# REQUIRED ACTION
Take every line of the material below that includes the string "Select" and copy it out.
# # #
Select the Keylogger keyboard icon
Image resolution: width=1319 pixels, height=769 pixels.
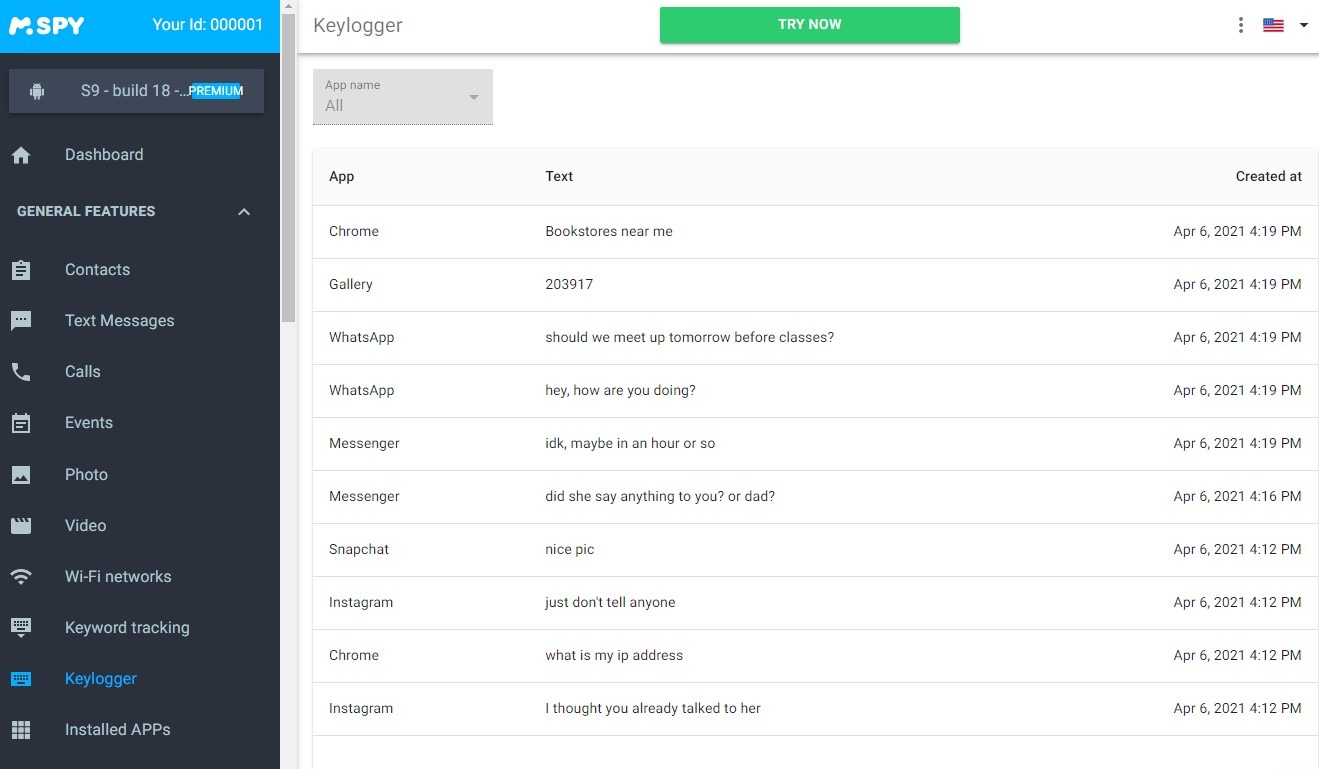pyautogui.click(x=21, y=678)
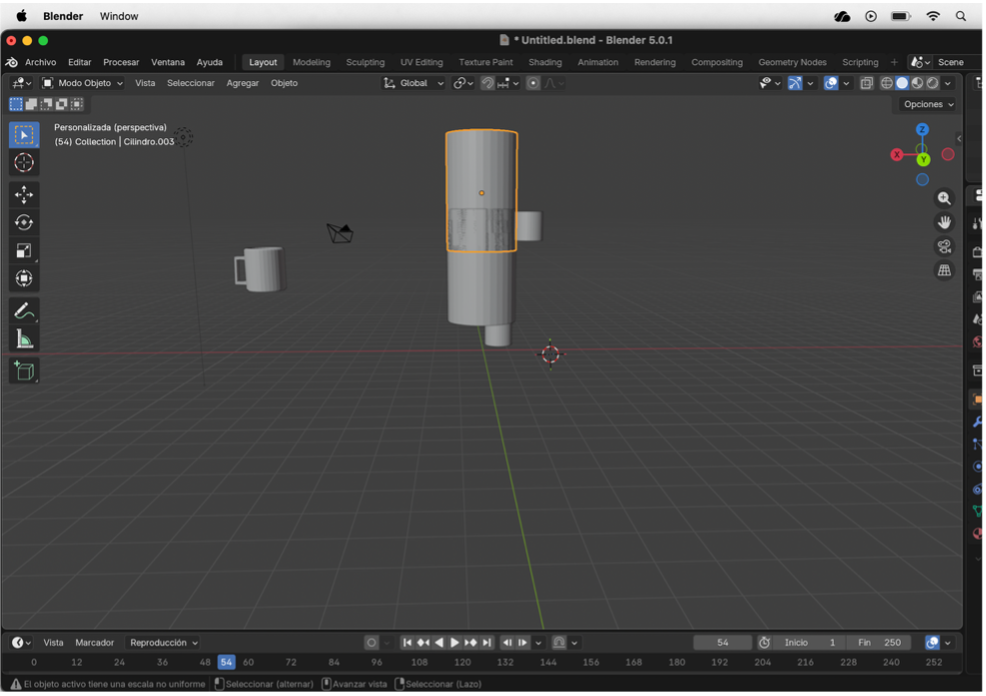Activate the Scale tool

click(24, 251)
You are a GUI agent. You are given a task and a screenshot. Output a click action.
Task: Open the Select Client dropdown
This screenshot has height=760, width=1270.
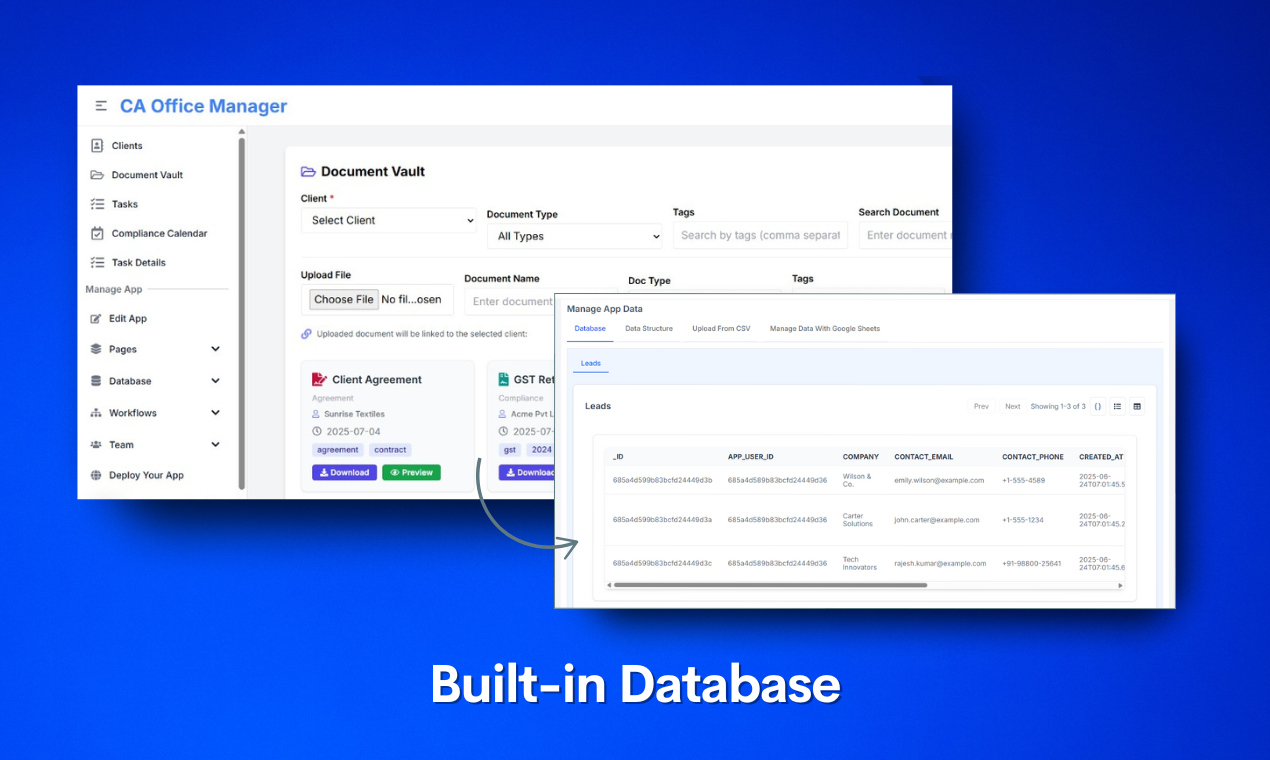(x=388, y=220)
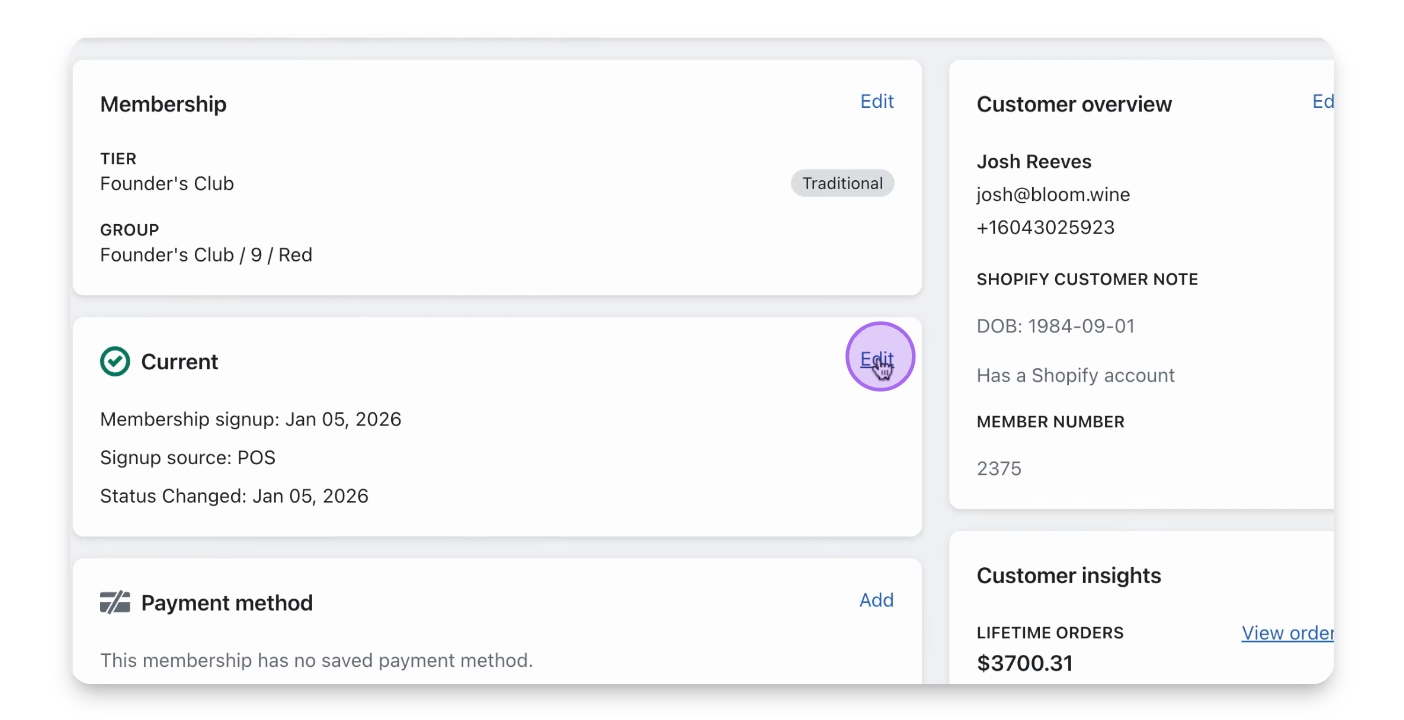Click the green Current status checkmark icon

tap(115, 362)
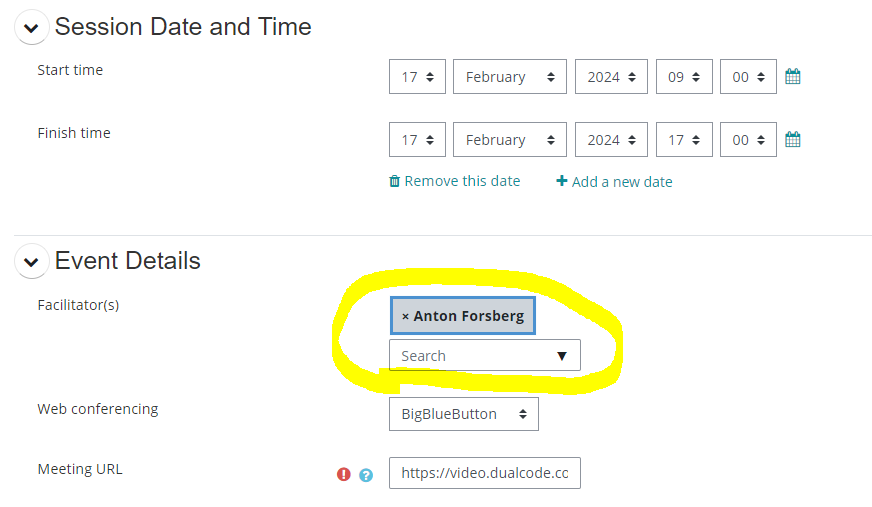Screen dimensions: 872x507
Task: Collapse the Session Date and Time section
Action: (x=32, y=28)
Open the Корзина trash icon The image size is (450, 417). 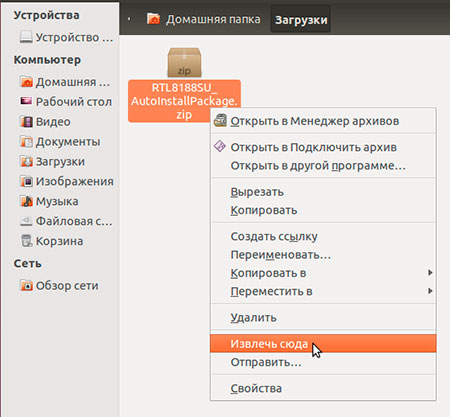click(26, 241)
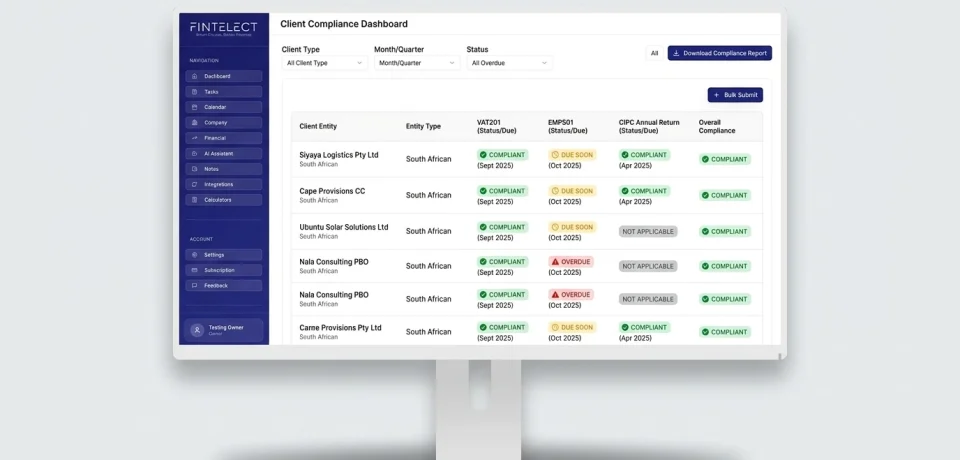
# # #
# EXERCISE ANSWER
Select the Keylogger keyboard icon
Task: Open the Select Client dropdown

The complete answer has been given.